4. The electronic device of claim 3, wherein the personal training data generation model is updated based on at least one of user data or personal training data.

5. The electronic device of claim 1, wherein the artificial intelligence model is a speech recognition model, a handwriting recognition model, an object recognition model, a speaker recognition model, a word recommendation model, or a translation model.

6. The electronic device of claim 3, wherein the generic training data comprises first input data,

the personal training data comprises second input data, an

The artificial intelligence model performs unsupervised learning based on the user data, the first input data, and the second input data.

7. The electronic device of claim 3, wherein the generic training data comprises first input data,

the personal training data comprises second input data, an

The artificial intelligence model generates first output data corresponding to the first input data based on the first input data entered, generates second output data corresponding to the second input data based on the second input data entered, and is trained based on the user data, the first input data, the first output data, the second input data, and the second output data.

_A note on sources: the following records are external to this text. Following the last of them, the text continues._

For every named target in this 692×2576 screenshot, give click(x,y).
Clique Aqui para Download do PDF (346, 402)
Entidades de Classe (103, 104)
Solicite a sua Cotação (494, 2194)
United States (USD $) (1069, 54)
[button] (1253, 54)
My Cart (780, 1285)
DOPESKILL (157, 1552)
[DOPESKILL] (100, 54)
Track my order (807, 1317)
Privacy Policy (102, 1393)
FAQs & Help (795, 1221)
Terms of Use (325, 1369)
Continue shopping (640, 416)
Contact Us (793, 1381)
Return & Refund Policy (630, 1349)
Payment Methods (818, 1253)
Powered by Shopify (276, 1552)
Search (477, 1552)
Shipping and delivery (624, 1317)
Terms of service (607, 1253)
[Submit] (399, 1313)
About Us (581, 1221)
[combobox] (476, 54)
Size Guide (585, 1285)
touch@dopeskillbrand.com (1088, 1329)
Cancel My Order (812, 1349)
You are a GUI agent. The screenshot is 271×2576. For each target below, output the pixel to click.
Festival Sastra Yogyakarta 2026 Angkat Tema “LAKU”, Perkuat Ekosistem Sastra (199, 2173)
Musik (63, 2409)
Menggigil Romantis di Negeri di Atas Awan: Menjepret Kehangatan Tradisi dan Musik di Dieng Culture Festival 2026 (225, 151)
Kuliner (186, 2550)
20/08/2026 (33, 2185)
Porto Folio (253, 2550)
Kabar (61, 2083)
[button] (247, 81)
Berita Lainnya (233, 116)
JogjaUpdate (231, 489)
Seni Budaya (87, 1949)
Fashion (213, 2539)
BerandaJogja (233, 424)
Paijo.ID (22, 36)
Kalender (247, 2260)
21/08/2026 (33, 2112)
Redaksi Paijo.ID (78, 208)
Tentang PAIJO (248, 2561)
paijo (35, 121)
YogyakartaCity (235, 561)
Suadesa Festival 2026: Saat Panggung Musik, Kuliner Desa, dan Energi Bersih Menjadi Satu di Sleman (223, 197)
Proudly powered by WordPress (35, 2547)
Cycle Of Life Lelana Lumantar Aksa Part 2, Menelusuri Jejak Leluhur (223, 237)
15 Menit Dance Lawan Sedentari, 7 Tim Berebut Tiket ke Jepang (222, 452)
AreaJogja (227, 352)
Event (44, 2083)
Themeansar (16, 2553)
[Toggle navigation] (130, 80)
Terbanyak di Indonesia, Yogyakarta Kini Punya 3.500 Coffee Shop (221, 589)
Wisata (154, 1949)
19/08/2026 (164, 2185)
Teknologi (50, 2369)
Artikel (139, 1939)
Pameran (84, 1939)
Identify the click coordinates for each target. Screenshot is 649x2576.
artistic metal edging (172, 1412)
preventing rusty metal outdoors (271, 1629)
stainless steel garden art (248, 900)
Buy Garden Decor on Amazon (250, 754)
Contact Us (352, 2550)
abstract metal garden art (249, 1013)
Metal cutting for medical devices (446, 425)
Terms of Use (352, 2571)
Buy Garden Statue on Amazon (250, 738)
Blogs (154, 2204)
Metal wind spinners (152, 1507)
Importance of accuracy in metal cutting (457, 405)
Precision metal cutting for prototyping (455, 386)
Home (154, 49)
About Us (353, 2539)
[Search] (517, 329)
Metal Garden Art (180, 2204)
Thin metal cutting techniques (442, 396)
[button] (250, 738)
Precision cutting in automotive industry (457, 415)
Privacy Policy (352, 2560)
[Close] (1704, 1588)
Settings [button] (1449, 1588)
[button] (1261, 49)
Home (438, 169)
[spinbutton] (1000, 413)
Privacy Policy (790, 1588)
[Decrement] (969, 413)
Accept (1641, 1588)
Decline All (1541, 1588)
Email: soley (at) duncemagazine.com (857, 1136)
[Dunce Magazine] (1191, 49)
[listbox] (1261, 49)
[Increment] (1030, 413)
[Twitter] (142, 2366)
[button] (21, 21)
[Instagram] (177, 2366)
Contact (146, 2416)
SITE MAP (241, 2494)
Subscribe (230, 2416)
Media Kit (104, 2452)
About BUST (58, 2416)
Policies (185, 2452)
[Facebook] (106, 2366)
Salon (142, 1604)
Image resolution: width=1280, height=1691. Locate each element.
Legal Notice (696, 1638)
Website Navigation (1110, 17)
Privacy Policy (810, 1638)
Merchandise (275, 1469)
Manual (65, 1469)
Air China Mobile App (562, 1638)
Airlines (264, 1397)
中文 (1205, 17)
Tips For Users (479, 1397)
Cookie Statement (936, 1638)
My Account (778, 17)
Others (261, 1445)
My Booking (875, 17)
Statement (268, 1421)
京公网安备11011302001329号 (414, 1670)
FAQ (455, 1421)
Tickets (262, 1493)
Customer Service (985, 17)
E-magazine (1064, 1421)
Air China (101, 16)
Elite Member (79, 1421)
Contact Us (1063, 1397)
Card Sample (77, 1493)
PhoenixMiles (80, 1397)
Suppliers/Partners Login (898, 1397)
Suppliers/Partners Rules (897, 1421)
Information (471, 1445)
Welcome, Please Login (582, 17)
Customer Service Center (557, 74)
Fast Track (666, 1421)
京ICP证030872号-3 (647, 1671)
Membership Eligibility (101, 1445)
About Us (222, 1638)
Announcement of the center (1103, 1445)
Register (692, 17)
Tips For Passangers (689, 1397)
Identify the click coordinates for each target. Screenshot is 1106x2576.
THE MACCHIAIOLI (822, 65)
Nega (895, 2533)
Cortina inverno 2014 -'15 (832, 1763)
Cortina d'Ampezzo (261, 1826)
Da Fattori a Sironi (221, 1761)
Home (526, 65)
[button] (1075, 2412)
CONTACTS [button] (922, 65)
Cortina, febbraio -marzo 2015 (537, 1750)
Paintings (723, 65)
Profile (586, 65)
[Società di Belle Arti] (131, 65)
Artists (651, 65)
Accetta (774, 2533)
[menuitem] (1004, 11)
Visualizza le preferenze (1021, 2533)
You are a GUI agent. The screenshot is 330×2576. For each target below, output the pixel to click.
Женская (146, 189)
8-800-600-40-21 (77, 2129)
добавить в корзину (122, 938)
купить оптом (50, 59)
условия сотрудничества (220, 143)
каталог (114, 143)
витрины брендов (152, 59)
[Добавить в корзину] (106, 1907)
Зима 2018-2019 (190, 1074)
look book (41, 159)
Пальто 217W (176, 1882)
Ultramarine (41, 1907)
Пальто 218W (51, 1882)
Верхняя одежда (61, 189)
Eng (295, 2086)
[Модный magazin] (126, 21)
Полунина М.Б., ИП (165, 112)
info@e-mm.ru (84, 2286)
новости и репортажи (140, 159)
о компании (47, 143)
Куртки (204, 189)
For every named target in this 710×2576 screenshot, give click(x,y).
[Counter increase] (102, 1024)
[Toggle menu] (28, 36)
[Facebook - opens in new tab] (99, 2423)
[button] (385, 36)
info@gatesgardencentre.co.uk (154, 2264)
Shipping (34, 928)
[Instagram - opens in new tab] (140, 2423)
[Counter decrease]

8. The electronic device of claim 2, wherein the generic training data generating model is downloaded from a server and stored in memory.

9. The electronic device of claim 8, wherein the processor is configured to upload the artificial intelligence model to a server.

10. The electronic device of claim 1, wherein the processor is configured to train the artificial intelligence model based on the electronic device being in a charging state, the occurrence of a predetermined time, or the absence of detection of user manipulation of the electronic device within the predetermined time.

11. A control method of an electronic device including one or more training data generation models and an artificial intelligence model, the control method comprising:

training an artificial intelligence model using the personal training data as training data; and

the trained artificial intelligence model is stored.

12. The control method of claim 11, wherein the one or more training data generating models comprise:

13. The control method of claim 12, wherein the artificial intelligence model is a model updated based on at least one of personal training data, general training data, or actual user data obtained from a user.

14. The control method of claim 13, wherein the personal training data generation model is updated based on at least one of user data or personal training data.

15. The control method of claim 11, wherein the artificial intelligence model is a speech recognition model, a handwriting recognition model, an object recognition model, a speaker recognition model, a word recommendation model, or a translation model.